During the commencement speech in which President Obama urged greater civility in the abortion debate, he was interrupted by cries of “baby killer,” “abortion is murder,” “stop killing our children,” and “you have blood on your hands.” The passion displayed by the protesters at the University of Notre Dame on Sunday suggests that calling for “open hearts, open minds, [and] fair-minded words” will get you only so far on this subject.
To his credit, Obama acknowledged as much. “No matter how much we may want to fudge it,” he said, “the fact is that at some level the views of the two camps are irreconcilable.” But he did not acknowledge the extent to which he and other supporters of abortion rights have contributed to the rancor by federalizing an issue that should be left to the states.
For the last 36 years, on the strength of a hazily reasoned Supreme Court ruling, federal judges have been micromanaging state abortion regulations, deciding which are justified and which go too far. Since the U.S. Constitution does not address abortion one way or another, these determinations seem arbitrary, driven by individual policy preferences instead of intellectually honest legal interpretation.
This usurpation explains why we do not think it odd for presidents (or presidential candidates) to make pronouncements about an issue that is beyond the powers granted to the federal government by the Constitution. For his part, Obama surely plans to nominate a replacement for retiring Supreme Court Justice David Souter who will provide a reliable fifth vote for upholding Roe v. Wade. His supporters would be outraged if he didn’t. Anti-abortion activists will be outraged when he does.
There’s no getting around the fact that if you truly believe abortion is murder, you will not be satisfied until it is banned completely (perhaps with a self-defense exception in cases where the mother’s life is threatened by the pregnancy). Nor will you be much moved by calls for less stridency and more civility, except perhaps for tactical reasons. At the same time, it’s clear that a major reason for the anger of abortion opponents is the sense that a vitally important area of public policy has been improperly transferred from their democratically elected state legislators to a cabal of federal judges appointed for life.
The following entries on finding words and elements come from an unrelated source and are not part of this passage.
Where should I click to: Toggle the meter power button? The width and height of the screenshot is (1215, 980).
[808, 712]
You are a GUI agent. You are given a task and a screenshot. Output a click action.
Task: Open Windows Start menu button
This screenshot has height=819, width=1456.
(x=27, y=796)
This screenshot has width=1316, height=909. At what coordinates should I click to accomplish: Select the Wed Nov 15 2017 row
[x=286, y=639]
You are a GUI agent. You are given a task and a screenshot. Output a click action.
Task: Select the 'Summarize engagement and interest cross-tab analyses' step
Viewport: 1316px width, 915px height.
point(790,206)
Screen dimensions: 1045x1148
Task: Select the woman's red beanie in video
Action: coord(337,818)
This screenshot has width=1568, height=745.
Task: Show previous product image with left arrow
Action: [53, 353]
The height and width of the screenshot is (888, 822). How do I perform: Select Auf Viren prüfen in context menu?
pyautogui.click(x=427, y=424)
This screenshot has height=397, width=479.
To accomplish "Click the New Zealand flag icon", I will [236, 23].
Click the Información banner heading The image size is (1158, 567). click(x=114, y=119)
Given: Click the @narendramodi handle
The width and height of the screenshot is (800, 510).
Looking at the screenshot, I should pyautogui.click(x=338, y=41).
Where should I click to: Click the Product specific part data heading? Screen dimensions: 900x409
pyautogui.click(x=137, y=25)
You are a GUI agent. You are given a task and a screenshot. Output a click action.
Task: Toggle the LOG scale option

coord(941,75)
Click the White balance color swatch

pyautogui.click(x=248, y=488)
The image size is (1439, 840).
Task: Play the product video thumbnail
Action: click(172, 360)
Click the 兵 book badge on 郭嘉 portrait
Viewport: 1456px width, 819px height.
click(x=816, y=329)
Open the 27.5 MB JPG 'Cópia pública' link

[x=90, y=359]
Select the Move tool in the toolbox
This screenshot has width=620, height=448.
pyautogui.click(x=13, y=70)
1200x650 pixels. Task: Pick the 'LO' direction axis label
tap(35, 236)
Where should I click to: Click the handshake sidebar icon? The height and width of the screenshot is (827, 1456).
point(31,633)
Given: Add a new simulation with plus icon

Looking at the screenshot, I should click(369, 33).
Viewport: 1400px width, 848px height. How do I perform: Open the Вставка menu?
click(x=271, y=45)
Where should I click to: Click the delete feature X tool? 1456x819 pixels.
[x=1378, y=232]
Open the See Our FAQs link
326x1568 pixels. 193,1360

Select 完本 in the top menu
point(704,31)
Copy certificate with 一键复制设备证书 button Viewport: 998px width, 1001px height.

Furthermore, because abortion policy is set at the national level now, anti-abortion activists have responded with blatantly unconstitutional measures of their own, such as the Partial Birth Abortion Ban Act. In 2007 the Supreme Court upheld this law, which prohibits a particular late-term abortion method, as consistent with Roe v. Wade, when it should have been overturned on the grounds that it clearly exceeds the authority to “regulate commerce…among the several States,” the constitutional power on which it was ludicrously based.
The federal ban on “partial birth” abortion, together with similar state laws, suggests the pro-life side may be winning, an impression reinforced by Gallup Poll results released last week. For the first time since the organization began asking the question in 1995, the percentage of Americans who identified themselves as “pro-life” outnumbered those who identified themselves as “pro-choice.”
Yet only a fifth or so said abortion should be banned in all cases, essentially the same as the share who said it should always be allowed. The real action remains in the middle, with the 53 percent who said abortion should be legal in some circumstances. Exactly what circumstances those are is a question that should be worked out at the state level, and no doubt the answer would be different in Utah than it would be in Massachusetts.
The results of this process would not fully satisfy anyone, but allowing it to happen would go a long way toward reducing the acrimony associated with this issue. When abortion laws throughout the country hinge on a single judicial nominee, it’s not a situation conducive to “open hearts” or “fair-minded words.”